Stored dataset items
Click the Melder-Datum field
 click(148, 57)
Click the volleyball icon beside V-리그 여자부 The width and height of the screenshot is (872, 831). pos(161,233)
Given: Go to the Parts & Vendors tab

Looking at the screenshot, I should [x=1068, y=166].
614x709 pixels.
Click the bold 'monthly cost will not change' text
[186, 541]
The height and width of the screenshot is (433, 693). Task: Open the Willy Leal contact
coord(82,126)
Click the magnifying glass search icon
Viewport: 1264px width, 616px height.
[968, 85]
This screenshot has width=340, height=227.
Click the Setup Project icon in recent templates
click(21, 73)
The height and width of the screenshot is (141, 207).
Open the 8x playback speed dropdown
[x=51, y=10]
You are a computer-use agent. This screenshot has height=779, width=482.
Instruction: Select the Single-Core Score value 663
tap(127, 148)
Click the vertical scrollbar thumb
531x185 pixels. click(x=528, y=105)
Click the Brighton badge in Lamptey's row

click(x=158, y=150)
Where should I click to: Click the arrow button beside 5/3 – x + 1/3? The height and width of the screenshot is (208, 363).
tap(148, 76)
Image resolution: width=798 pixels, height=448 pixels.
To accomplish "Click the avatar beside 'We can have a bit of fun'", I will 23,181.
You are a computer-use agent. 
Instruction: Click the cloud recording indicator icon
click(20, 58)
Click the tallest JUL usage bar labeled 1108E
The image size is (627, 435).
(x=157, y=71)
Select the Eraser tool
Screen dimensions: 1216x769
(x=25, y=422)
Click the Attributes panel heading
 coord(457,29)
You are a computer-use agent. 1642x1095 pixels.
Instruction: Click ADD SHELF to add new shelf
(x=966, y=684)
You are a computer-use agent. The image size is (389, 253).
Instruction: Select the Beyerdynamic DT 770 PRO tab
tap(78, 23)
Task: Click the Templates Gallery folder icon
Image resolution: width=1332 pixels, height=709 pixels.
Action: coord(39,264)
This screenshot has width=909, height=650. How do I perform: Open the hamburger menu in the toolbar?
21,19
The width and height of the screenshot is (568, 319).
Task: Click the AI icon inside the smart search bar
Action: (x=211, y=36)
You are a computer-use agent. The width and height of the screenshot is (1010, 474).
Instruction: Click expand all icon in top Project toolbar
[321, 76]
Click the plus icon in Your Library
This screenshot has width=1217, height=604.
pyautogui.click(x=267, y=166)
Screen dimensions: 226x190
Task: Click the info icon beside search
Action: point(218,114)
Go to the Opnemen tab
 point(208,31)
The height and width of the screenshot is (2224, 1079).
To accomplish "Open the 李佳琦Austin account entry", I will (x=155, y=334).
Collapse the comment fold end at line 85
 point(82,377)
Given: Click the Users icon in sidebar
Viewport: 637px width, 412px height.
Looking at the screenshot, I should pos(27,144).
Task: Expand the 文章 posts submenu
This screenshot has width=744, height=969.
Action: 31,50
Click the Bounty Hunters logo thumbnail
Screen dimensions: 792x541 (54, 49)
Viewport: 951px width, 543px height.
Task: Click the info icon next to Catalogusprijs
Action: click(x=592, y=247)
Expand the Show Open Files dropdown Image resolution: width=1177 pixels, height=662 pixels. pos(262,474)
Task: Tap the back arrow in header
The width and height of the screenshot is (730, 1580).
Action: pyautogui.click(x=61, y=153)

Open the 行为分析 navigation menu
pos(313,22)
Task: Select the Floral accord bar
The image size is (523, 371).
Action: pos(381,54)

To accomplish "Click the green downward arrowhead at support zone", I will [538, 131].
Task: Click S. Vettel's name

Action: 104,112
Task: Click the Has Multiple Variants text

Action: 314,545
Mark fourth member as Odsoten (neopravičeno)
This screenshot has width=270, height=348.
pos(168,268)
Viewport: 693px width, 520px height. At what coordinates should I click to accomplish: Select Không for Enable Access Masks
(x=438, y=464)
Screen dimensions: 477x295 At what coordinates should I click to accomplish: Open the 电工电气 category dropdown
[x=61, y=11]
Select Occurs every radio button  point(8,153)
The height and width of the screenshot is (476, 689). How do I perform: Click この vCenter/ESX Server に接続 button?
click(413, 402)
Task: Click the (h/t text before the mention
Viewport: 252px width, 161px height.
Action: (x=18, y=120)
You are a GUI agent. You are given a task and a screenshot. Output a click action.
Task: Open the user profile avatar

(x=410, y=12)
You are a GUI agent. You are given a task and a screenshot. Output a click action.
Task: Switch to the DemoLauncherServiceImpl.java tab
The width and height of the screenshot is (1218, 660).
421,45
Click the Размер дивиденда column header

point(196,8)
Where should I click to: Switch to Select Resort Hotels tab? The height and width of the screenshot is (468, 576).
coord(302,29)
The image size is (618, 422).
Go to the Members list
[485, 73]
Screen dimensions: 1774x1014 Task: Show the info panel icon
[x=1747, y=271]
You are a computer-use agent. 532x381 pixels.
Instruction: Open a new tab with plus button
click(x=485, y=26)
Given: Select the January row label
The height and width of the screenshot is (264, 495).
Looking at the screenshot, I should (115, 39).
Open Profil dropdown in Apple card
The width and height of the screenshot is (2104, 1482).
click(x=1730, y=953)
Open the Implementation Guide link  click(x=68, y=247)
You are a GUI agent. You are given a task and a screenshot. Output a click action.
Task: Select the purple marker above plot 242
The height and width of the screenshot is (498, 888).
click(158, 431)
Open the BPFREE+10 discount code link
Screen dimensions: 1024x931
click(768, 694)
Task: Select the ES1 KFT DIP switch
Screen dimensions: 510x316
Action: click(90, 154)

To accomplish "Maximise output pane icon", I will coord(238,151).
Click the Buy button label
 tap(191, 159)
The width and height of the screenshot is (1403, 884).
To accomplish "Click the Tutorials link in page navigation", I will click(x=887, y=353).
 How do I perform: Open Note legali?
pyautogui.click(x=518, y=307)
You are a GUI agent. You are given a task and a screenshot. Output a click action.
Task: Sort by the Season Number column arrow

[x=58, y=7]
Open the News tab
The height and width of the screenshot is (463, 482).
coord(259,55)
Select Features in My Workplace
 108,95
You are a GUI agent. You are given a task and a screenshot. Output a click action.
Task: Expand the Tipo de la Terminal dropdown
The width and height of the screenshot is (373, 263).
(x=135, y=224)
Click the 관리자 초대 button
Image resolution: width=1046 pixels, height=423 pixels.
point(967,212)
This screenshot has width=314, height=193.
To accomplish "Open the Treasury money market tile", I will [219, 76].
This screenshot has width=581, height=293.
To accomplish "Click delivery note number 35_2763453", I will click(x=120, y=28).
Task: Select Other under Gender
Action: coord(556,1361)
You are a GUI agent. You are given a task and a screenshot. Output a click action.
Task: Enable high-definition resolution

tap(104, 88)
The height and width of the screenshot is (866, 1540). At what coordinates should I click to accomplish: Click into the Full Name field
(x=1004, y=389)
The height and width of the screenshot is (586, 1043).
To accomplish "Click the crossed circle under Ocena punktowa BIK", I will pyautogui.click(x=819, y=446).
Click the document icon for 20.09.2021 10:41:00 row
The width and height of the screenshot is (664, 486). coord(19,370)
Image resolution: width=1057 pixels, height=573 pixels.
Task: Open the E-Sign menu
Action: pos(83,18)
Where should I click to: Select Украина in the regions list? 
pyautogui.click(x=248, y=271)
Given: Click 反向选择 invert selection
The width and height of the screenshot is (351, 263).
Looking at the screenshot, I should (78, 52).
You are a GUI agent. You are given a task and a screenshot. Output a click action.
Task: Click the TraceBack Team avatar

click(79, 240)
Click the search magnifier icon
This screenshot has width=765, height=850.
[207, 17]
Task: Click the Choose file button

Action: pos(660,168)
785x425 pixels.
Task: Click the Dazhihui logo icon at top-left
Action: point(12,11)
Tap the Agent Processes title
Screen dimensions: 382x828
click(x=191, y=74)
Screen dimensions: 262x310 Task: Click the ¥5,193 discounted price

• _Exercise directions_: With every word kept as it is, set down the entries again.

• _Result of this exercise_:
Click the Melder-Datum field
 click(148, 57)
Click the volleyball icon beside V-리그 여자부 The width and height of the screenshot is (872, 831). pos(161,233)
Given: Go to the Parts & Vendors tab

Looking at the screenshot, I should [x=1068, y=166].
614x709 pixels.
Click the bold 'monthly cost will not change' text
[186, 541]
The height and width of the screenshot is (433, 693). Task: Open the Willy Leal contact
coord(82,126)
Click the magnifying glass search icon
Viewport: 1264px width, 616px height.
[968, 85]
This screenshot has width=340, height=227.
Click the Setup Project icon in recent templates
click(21, 73)
The height and width of the screenshot is (141, 207).
Open the 8x playback speed dropdown
[x=51, y=10]
You are a computer-use agent. This screenshot has height=779, width=482.
Instruction: Select the Single-Core Score value 663
tap(127, 148)
Click the vertical scrollbar thumb
531x185 pixels. click(x=528, y=105)
Click the Brighton badge in Lamptey's row

click(x=158, y=150)
Where should I click to: Click the arrow button beside 5/3 – x + 1/3? The height and width of the screenshot is (208, 363).
tap(148, 76)
Image resolution: width=798 pixels, height=448 pixels.
To accomplish "Click the avatar beside 'We can have a bit of fun'", I will 23,181.
You are a computer-use agent. 
Instruction: Click the cloud recording indicator icon
click(20, 58)
Click the tallest JUL usage bar labeled 1108E
The image size is (627, 435).
(x=157, y=71)
Select the Eraser tool
Screen dimensions: 1216x769
(x=25, y=422)
Click the Attributes panel heading
 coord(457,29)
You are a computer-use agent. 1642x1095 pixels.
Instruction: Click ADD SHELF to add new shelf
(x=966, y=684)
You are a computer-use agent. The image size is (389, 253).
Instruction: Select the Beyerdynamic DT 770 PRO tab
tap(78, 23)
Task: Click the Templates Gallery folder icon
Image resolution: width=1332 pixels, height=709 pixels.
Action: coord(39,264)
This screenshot has width=909, height=650. How do I perform: Open the hamburger menu in the toolbar?
21,19
The width and height of the screenshot is (568, 319).
Task: Click the AI icon inside the smart search bar
Action: (x=211, y=36)
You are a computer-use agent. The width and height of the screenshot is (1010, 474).
Instruction: Click expand all icon in top Project toolbar
[321, 76]
Click the plus icon in Your Library
This screenshot has width=1217, height=604.
pyautogui.click(x=267, y=166)
Screen dimensions: 226x190
Task: Click the info icon beside search
Action: point(218,114)
Go to the Opnemen tab
 point(208,31)
The height and width of the screenshot is (2224, 1079).
To accomplish "Open the 李佳琦Austin account entry", I will (x=155, y=334).
Collapse the comment fold end at line 85
 point(82,377)
Given: Click the Users icon in sidebar
Viewport: 637px width, 412px height.
Looking at the screenshot, I should pos(27,144).
Task: Expand the 文章 posts submenu
This screenshot has width=744, height=969.
Action: 31,50
Click the Bounty Hunters logo thumbnail
Screen dimensions: 792x541 (54, 49)
Viewport: 951px width, 543px height.
Task: Click the info icon next to Catalogusprijs
Action: click(x=592, y=247)
Expand the Show Open Files dropdown Image resolution: width=1177 pixels, height=662 pixels. pos(262,474)
Task: Tap the back arrow in header
The width and height of the screenshot is (730, 1580).
Action: pyautogui.click(x=61, y=153)

Open the 行为分析 navigation menu
pos(313,22)
Task: Select the Floral accord bar
The image size is (523, 371).
Action: pos(381,54)

To accomplish "Click the green downward arrowhead at support zone", I will [538, 131].
Task: Click S. Vettel's name

Action: 104,112
Task: Click the Has Multiple Variants text

Action: 314,545
Mark fourth member as Odsoten (neopravičeno)
This screenshot has width=270, height=348.
pos(168,268)
Viewport: 693px width, 520px height. At what coordinates should I click to accomplish: Select Không for Enable Access Masks
(x=438, y=464)
Screen dimensions: 477x295 At what coordinates should I click to accomplish: Open the 电工电气 category dropdown
[x=61, y=11]
Select Occurs every radio button  point(8,153)
The height and width of the screenshot is (476, 689). How do I perform: Click この vCenter/ESX Server に接続 button?
click(413, 402)
Task: Click the (h/t text before the mention
Viewport: 252px width, 161px height.
Action: (x=18, y=120)
You are a GUI agent. You are given a task and a screenshot. Output a click action.
Task: Open the user profile avatar

(x=410, y=12)
You are a GUI agent. You are given a task and a screenshot. Output a click action.
Task: Switch to the DemoLauncherServiceImpl.java tab
The width and height of the screenshot is (1218, 660).
421,45
Click the Размер дивиденда column header

point(196,8)
Where should I click to: Switch to Select Resort Hotels tab? The height and width of the screenshot is (468, 576).
coord(302,29)
The image size is (618, 422).
Go to the Members list
[485, 73]
Screen dimensions: 1774x1014 Task: Show the info panel icon
[x=1747, y=271]
You are a computer-use agent. 532x381 pixels.
Instruction: Open a new tab with plus button
click(x=485, y=26)
Given: Select the January row label
The height and width of the screenshot is (264, 495).
Looking at the screenshot, I should (115, 39).
Open Profil dropdown in Apple card
The width and height of the screenshot is (2104, 1482).
click(x=1730, y=953)
Open the Implementation Guide link  click(x=68, y=247)
You are a GUI agent. You are given a task and a screenshot. Output a click action.
Task: Select the purple marker above plot 242
The height and width of the screenshot is (498, 888).
click(158, 431)
Open the BPFREE+10 discount code link
Screen dimensions: 1024x931
click(768, 694)
Task: Select the ES1 KFT DIP switch
Screen dimensions: 510x316
Action: click(90, 154)

To accomplish "Maximise output pane icon", I will coord(238,151).
Click the Buy button label
 tap(191, 159)
The width and height of the screenshot is (1403, 884).
To accomplish "Click the Tutorials link in page navigation", I will click(x=887, y=353).
 How do I perform: Open Note legali?
pyautogui.click(x=518, y=307)
You are a GUI agent. You are given a task and a screenshot. Output a click action.
Task: Sort by the Season Number column arrow

[x=58, y=7]
Open the News tab
The height and width of the screenshot is (463, 482).
coord(259,55)
Select Features in My Workplace
 108,95
You are a GUI agent. You are given a task and a screenshot. Output a click action.
Task: Expand the Tipo de la Terminal dropdown
The width and height of the screenshot is (373, 263).
(x=135, y=224)
Click the 관리자 초대 button
Image resolution: width=1046 pixels, height=423 pixels.
point(967,212)
This screenshot has width=314, height=193.
To accomplish "Open the Treasury money market tile", I will [219, 76].
This screenshot has width=581, height=293.
To accomplish "Click delivery note number 35_2763453", I will click(x=120, y=28).
Task: Select Other under Gender
Action: coord(556,1361)
You are a GUI agent. You are given a task and a screenshot. Output a click action.
Task: Enable high-definition resolution

tap(104, 88)
The height and width of the screenshot is (866, 1540). At what coordinates should I click to accomplish: Click into the Full Name field
(x=1004, y=389)
The height and width of the screenshot is (586, 1043).
To accomplish "Click the crossed circle under Ocena punktowa BIK", I will pyautogui.click(x=819, y=446).
Click the document icon for 20.09.2021 10:41:00 row
The width and height of the screenshot is (664, 486). coord(19,370)
Image resolution: width=1057 pixels, height=573 pixels.
Task: Open the E-Sign menu
Action: pos(83,18)
Where should I click to: Select Украина in the regions list? 
pyautogui.click(x=248, y=271)
Given: Click 反向选择 invert selection
The width and height of the screenshot is (351, 263).
Looking at the screenshot, I should (78, 52).
You are a GUI agent. You are given a task and a screenshot. Output a click action.
Task: Click the TraceBack Team avatar

click(79, 240)
Click the search magnifier icon
This screenshot has width=765, height=850.
[207, 17]
Task: Click the Choose file button

Action: pos(660,168)
785x425 pixels.
Task: Click the Dazhihui logo icon at top-left
Action: point(12,11)
Tap the Agent Processes title
Screen dimensions: 382x828
click(x=191, y=74)
Screen dimensions: 262x310 Task: Click the ¥5,193 discounted price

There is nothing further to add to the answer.